● TASK ITEM
Using the listing below, give the number of lines in which the string "team" appears, and nothing else.
── THE RECORDS ──
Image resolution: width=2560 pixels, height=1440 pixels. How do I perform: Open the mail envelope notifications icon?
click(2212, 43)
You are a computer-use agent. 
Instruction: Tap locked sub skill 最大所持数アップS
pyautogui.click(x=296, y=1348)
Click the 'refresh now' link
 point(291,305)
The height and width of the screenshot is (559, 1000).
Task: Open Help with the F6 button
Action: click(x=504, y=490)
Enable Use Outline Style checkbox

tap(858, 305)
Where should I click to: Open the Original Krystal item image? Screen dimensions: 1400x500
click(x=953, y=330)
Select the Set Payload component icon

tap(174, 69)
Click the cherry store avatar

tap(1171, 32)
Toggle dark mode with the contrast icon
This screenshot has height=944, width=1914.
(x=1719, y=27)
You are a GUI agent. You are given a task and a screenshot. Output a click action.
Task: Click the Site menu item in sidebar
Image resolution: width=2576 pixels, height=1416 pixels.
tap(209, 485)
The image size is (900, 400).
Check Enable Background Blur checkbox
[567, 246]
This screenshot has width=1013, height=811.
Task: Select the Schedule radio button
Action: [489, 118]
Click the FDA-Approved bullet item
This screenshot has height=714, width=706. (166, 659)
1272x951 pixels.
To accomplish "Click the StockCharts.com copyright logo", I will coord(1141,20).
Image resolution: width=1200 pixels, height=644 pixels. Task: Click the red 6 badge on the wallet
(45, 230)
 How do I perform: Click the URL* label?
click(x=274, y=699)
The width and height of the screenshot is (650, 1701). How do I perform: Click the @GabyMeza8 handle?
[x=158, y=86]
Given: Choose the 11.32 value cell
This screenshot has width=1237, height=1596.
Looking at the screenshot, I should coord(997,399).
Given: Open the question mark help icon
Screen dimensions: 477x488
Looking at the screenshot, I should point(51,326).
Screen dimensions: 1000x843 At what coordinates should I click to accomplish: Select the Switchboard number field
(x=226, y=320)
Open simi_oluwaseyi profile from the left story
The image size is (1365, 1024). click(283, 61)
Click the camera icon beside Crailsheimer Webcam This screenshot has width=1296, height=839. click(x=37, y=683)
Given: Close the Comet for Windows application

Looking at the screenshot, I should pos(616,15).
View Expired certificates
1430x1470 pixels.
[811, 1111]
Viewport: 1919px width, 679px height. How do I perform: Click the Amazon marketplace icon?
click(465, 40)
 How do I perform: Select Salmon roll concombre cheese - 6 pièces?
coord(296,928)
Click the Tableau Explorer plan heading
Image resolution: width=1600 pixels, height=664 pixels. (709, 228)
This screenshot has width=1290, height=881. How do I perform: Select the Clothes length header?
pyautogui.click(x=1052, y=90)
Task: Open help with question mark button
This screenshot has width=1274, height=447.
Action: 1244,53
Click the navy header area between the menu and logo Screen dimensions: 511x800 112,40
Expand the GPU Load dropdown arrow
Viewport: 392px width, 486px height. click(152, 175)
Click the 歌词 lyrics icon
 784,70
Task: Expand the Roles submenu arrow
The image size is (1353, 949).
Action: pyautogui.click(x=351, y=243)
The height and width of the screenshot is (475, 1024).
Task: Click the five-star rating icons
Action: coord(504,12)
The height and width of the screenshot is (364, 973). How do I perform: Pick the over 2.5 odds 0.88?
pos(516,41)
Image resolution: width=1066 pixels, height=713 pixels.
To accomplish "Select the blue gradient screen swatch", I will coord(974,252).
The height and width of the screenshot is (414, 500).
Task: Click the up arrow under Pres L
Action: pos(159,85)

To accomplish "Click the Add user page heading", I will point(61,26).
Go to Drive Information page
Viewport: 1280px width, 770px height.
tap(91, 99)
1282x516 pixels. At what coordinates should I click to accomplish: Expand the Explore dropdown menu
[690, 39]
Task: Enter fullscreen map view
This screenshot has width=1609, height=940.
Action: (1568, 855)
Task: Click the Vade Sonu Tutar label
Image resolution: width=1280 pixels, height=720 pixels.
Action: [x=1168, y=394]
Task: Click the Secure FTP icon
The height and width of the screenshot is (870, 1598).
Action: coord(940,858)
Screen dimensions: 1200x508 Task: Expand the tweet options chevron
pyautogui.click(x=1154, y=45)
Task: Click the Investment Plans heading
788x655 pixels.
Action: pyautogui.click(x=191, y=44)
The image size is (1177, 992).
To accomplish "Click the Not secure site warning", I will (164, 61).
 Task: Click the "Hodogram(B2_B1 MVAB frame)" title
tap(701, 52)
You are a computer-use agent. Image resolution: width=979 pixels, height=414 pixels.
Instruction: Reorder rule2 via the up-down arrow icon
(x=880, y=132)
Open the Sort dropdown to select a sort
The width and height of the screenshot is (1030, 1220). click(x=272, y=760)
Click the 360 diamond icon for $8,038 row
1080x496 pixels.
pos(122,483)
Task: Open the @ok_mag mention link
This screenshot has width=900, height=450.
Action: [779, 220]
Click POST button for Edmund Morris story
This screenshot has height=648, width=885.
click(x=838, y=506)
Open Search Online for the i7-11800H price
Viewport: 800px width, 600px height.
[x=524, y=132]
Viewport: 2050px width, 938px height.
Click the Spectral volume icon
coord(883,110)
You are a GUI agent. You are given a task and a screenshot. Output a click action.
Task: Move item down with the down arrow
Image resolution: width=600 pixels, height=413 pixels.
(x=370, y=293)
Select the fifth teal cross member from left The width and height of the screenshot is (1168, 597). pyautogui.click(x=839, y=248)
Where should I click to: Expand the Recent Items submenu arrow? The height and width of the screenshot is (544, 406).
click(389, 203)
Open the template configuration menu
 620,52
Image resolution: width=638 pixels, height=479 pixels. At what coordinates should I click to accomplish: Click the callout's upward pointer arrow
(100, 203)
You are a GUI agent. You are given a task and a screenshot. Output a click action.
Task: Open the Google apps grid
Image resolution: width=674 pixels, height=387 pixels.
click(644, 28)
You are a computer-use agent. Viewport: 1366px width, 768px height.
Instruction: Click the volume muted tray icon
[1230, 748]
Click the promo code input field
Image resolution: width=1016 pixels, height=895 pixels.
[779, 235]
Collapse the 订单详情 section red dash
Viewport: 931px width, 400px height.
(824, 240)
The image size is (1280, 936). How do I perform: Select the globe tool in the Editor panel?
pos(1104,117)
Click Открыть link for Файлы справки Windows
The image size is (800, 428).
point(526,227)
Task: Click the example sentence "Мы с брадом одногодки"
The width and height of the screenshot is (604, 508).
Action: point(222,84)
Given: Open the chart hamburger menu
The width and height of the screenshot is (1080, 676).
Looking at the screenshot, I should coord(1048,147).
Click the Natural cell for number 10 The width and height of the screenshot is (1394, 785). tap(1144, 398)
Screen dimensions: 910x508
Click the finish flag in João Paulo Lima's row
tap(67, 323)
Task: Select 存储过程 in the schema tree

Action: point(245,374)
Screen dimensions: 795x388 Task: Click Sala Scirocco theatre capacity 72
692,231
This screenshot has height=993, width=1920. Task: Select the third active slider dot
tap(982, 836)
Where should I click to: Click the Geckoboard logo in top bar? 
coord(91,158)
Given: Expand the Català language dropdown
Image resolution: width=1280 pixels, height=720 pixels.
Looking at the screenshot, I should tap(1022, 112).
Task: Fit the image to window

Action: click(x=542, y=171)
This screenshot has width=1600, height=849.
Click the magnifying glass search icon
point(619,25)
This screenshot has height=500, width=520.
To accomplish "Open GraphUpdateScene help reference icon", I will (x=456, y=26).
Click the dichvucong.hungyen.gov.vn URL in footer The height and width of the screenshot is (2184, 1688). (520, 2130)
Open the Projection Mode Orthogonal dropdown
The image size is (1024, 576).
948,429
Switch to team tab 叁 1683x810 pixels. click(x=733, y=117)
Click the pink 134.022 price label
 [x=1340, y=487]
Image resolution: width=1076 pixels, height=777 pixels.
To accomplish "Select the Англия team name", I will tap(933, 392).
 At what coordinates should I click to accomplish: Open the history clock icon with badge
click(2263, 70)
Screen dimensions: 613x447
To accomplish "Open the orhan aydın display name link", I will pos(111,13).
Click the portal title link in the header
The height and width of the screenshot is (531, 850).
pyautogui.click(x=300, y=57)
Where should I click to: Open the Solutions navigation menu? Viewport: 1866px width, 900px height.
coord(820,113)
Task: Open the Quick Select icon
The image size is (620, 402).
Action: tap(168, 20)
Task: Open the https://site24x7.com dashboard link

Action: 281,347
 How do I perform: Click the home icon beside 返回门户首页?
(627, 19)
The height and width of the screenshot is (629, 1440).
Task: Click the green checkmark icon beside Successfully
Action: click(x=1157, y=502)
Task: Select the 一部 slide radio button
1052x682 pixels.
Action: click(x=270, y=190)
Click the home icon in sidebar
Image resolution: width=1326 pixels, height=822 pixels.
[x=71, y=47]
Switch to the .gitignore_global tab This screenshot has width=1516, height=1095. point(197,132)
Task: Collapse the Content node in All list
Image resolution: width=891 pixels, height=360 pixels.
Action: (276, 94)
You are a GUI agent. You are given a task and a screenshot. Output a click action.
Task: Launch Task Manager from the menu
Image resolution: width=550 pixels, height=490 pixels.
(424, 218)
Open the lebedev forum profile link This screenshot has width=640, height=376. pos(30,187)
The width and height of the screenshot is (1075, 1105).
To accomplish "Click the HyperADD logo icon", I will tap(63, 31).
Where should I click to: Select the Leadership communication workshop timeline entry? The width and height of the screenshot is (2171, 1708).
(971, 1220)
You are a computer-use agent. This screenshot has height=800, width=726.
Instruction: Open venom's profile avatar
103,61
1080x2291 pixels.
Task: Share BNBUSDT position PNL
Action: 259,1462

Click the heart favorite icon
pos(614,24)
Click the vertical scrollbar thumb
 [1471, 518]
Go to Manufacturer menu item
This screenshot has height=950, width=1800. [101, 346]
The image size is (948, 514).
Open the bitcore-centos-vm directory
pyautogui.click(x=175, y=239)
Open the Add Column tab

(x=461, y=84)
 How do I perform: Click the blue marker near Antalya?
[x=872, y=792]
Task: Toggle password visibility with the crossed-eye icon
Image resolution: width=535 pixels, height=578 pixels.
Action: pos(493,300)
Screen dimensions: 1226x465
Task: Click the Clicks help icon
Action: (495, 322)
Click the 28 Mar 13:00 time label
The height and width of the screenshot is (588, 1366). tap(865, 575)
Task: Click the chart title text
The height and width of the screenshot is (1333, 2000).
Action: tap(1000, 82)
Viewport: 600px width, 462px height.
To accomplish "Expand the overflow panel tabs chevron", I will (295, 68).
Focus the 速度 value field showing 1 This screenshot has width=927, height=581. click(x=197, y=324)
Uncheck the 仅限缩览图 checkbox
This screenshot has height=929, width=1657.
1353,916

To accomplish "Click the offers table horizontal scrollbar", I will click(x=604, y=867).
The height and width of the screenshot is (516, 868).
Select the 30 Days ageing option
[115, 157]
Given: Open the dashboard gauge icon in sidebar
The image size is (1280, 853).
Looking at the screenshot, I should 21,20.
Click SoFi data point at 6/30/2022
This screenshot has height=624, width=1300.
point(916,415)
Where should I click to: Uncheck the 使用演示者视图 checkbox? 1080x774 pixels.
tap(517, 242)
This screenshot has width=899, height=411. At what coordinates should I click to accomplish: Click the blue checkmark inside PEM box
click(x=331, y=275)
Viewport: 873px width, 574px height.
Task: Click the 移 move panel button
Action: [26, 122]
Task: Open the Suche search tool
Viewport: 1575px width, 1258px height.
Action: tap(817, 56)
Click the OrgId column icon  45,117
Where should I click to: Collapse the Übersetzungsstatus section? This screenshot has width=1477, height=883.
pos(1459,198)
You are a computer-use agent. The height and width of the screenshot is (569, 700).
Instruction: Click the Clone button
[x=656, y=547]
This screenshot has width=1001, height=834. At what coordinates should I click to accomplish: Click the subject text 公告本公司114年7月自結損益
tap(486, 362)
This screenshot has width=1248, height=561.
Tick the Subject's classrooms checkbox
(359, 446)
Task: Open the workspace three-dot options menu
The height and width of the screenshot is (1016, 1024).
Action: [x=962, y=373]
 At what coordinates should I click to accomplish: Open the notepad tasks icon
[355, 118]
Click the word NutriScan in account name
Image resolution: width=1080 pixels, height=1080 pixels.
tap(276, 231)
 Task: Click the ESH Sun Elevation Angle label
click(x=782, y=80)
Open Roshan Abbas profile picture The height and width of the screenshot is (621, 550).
───
● RESULT FOR THIS TASK
2